My Lords, I agree with absolutely every word of what the right reverend Prelate said. He reminds us of what is at stake when we speak of defence, but also of the value of alliances.
I draw attention to my interests declared on the register, particularly the fact that I am chairman of the advisory board of Thales UK and chairman of the Information Assurance Advisory Council, a cybersecurity and resilience not-for-profit organisation.
I thank the committee for this report. It is good to be able to debate it; it is realistic, informative and sober. I am able to say that, not having served on the committee. The report makes important points about, for example, the excellence of some of the UK’s contributions to the CSDP and what it describes as “the particular success” of Operation Atalanta, to which we contributed the headquarters at Northwood. One of the witnesses in front of the committee described that headquarters as,
“Really significant, both intellectually and in terms of military capability”.
However, a thread running through the entire report is that we do not do as much as we could or should, given the importance of the CSDP missions and operations to the UK’s own foreign policy objectives. One of the witnesses described the provision of the HQ at Northwood as an important exception to the UK’s otherwise limited role in military missions and operations. The noble Lord, Lord Ricketts, thought that the other member states “think we are slackers”.
There are various reasons suggested for this. One is that our Armed Forces have been busy elsewhere, which of course is true. Another reason is that they are better suited to high-intensity operations than some of the low-intensity ones which form the bulk of what the CSDP does. I am not sure about that. But the third reason is that the UK has been ambivalent politically about the very existence of the CSDP, ostensibly because it runs the risk of duplicating what NATO does—and in terms of duplicating headquarters, there is a good point made there. The reality, however, is that the issue of duplication was really only an excuse. We can see the Conservative Party, in its current manifestation, becoming more suspicious of everything to do with Europe.
I think this detachment from the CSDP is both a shame and a mistake, for two reasons.
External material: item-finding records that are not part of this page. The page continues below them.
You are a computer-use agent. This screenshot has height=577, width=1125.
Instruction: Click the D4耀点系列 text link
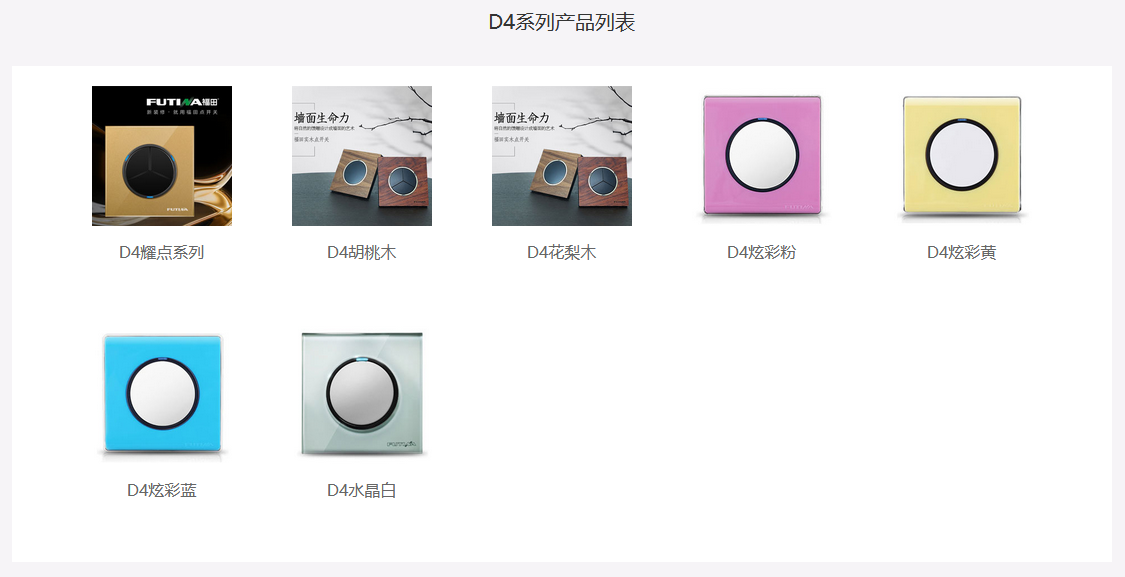[161, 253]
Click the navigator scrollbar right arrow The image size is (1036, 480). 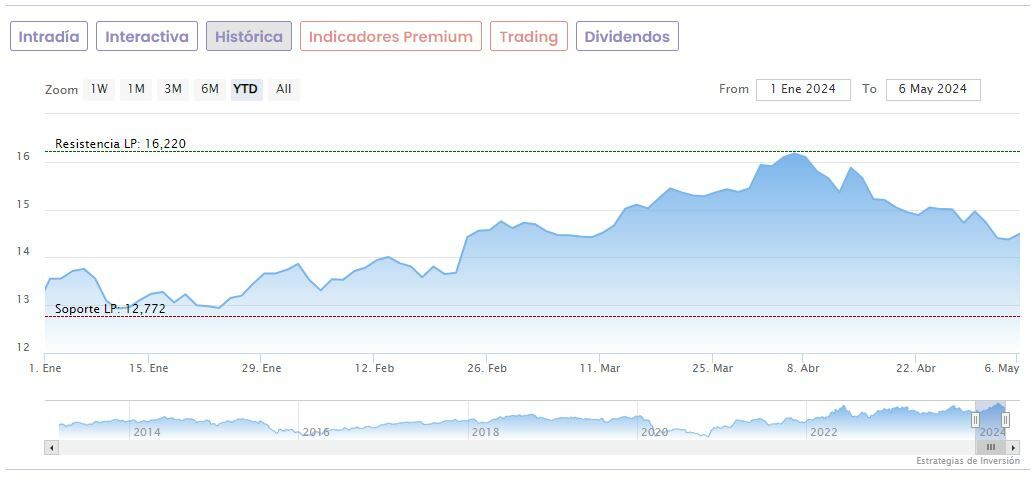click(x=1013, y=447)
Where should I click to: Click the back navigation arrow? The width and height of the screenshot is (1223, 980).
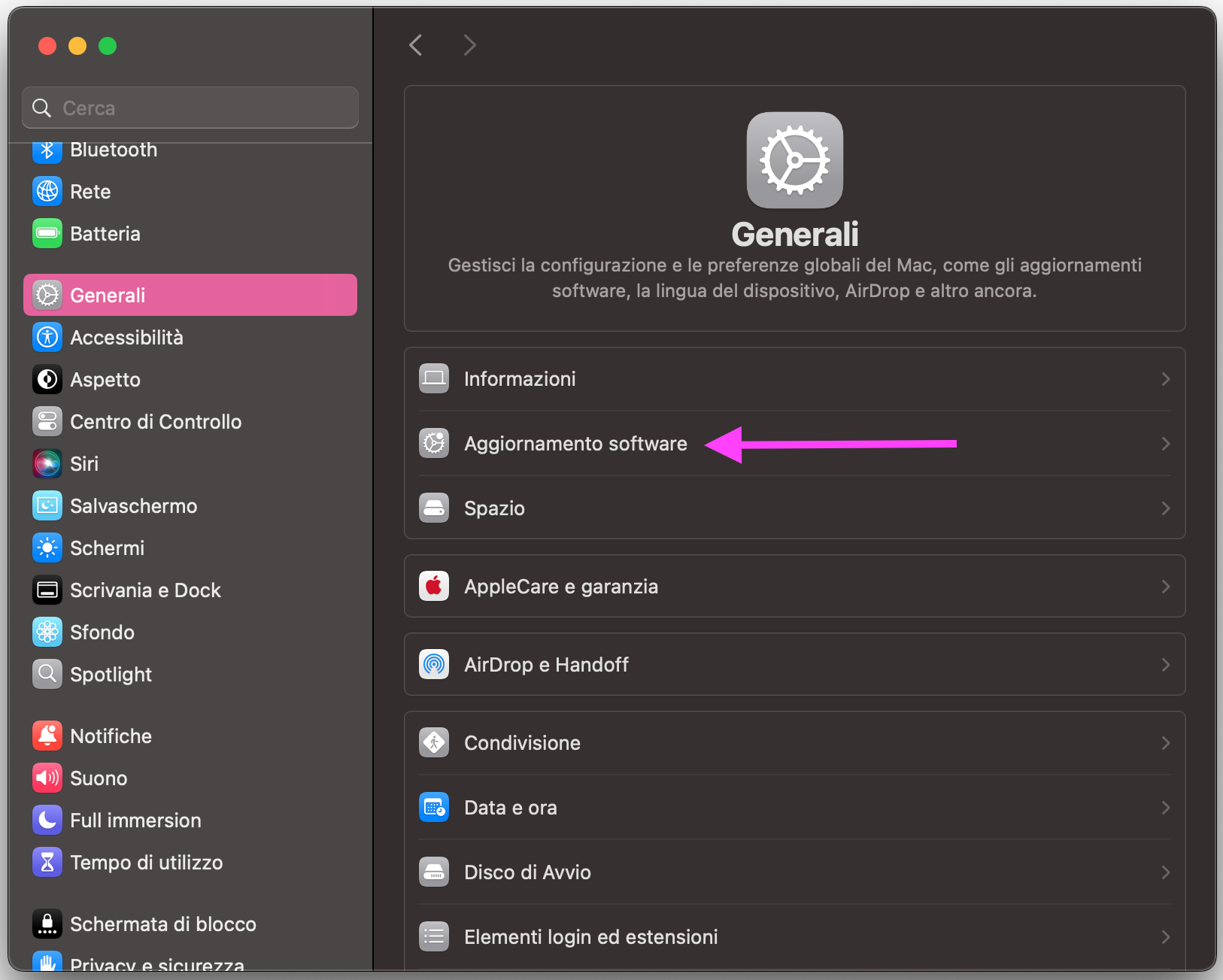click(x=415, y=45)
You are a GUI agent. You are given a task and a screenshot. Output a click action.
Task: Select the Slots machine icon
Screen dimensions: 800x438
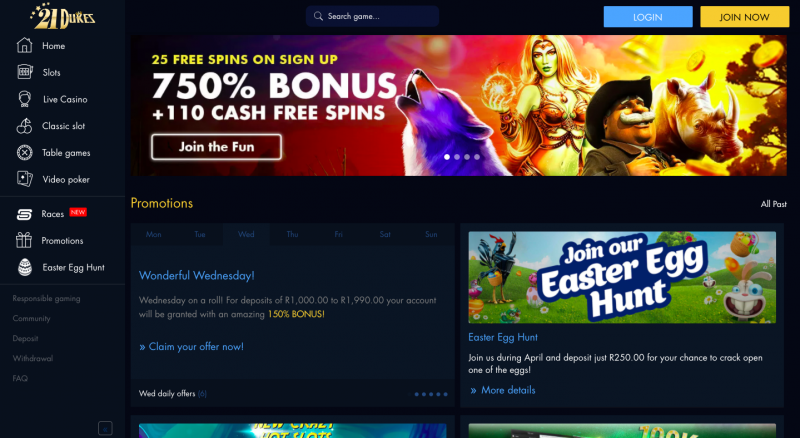pos(24,72)
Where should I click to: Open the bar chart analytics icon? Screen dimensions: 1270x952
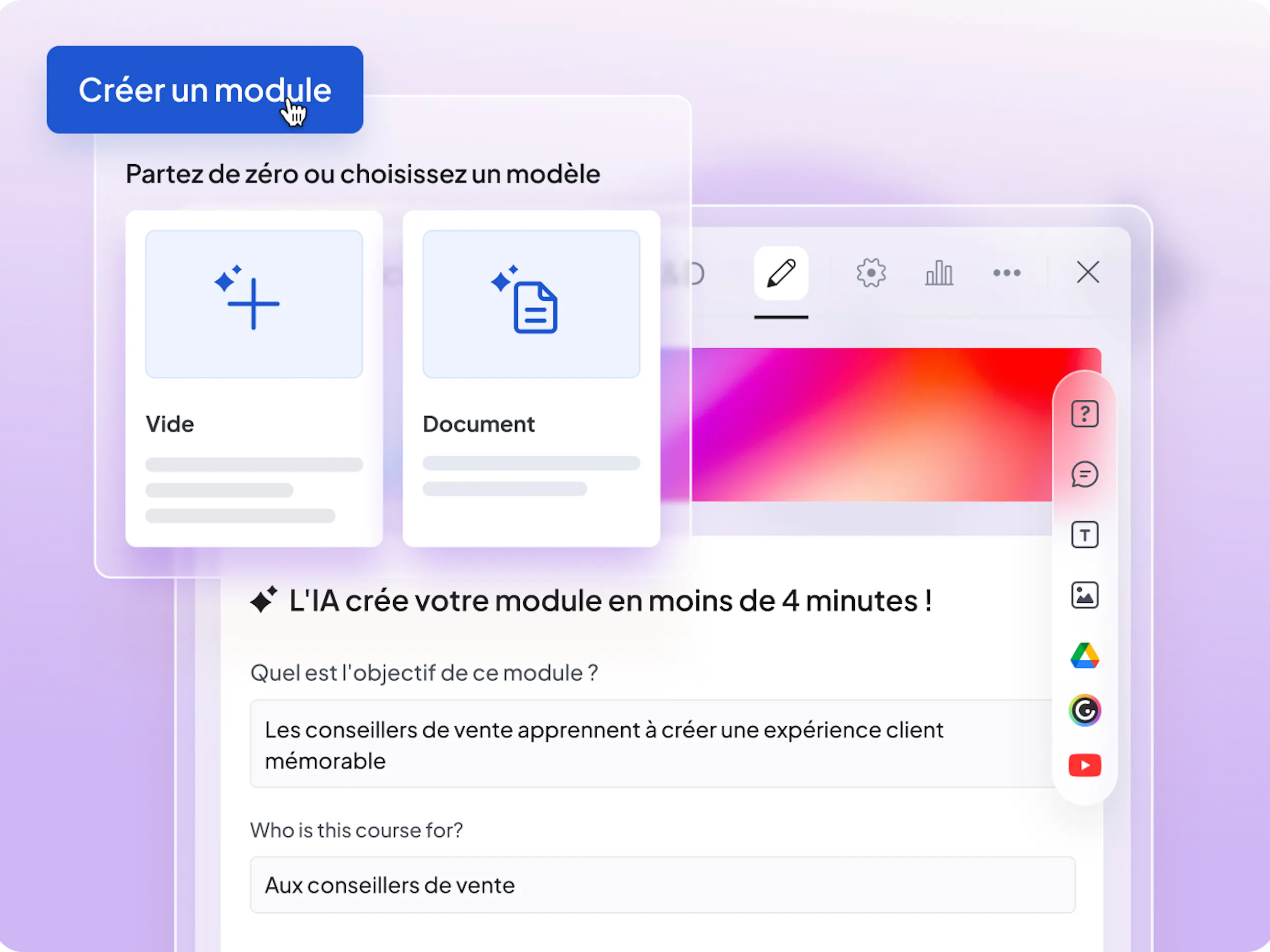(938, 273)

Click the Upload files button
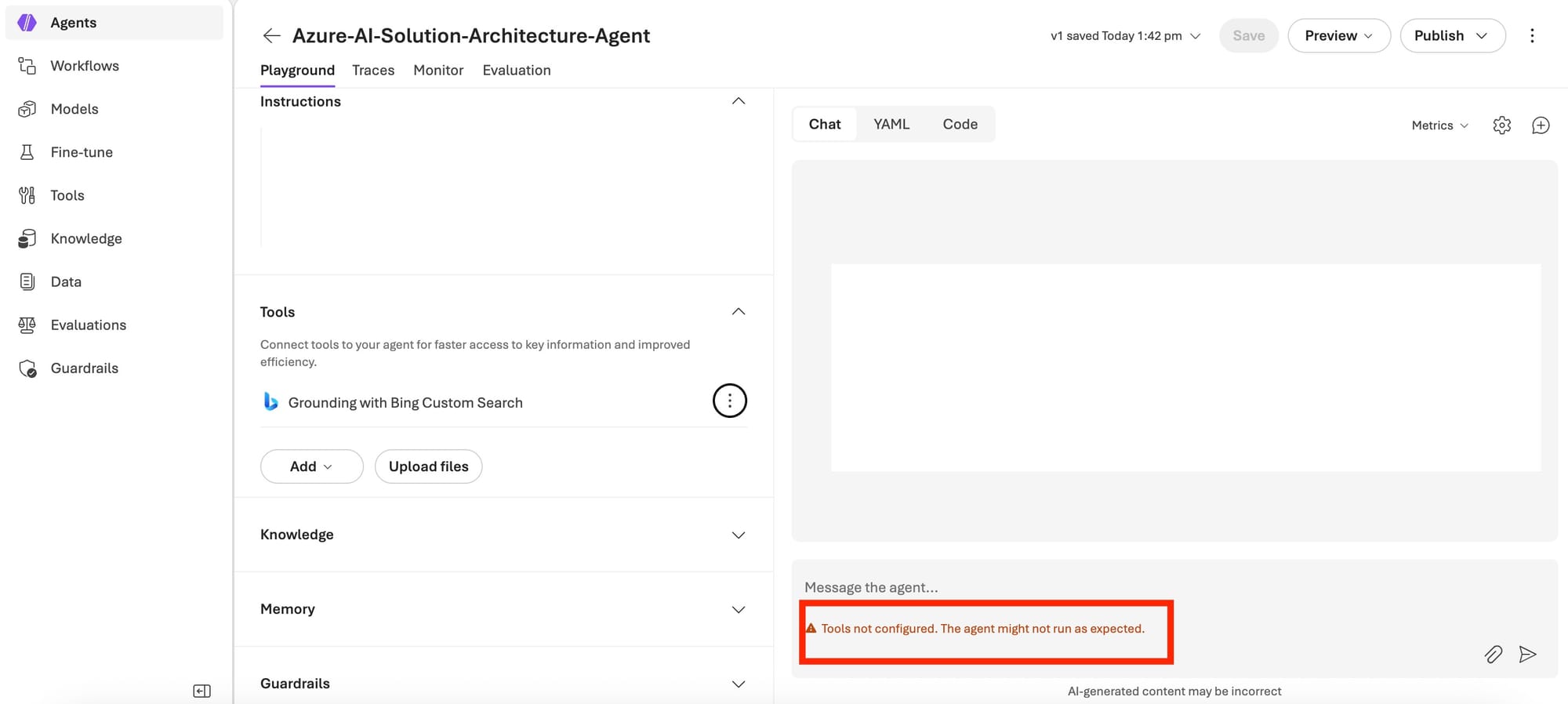(x=428, y=466)
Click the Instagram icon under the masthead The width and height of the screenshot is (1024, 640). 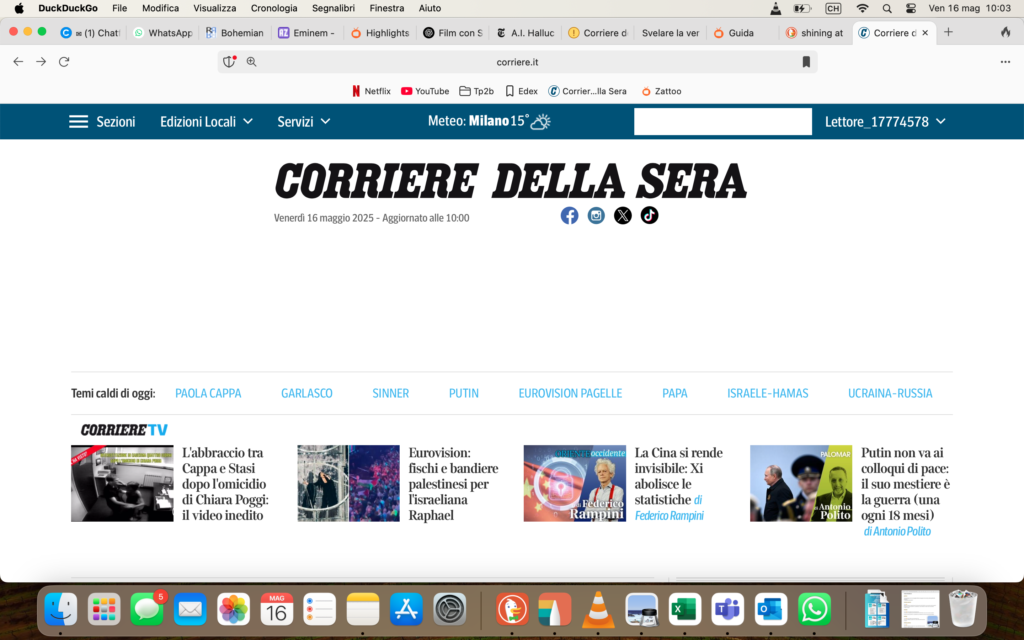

The first reason is that we are good at defence and security, and that generates real respect for our country. The more we can operate alongside other countries and put our shoulder to the wheel, the greater the respect for ourselves that we can generate—at a time when, God knows, we could do with it.
The second reason is that we should recognise that the nature of war is changing. In the past, wars tended to be won by those who could put more tanks, aircraft, ships and men into the field and deploy them well with a winning argument that took the moral and physical high ground. Those remain important issues, but nowadays we also have to consider other things. What is the cybersecurity of our Armed Forces? A US Government report by the Government Accountability Office found mission-critical cyber vulnerabilities in nearly all weapons systems tested between 2012 and 2017, including the F-35 and missile systems.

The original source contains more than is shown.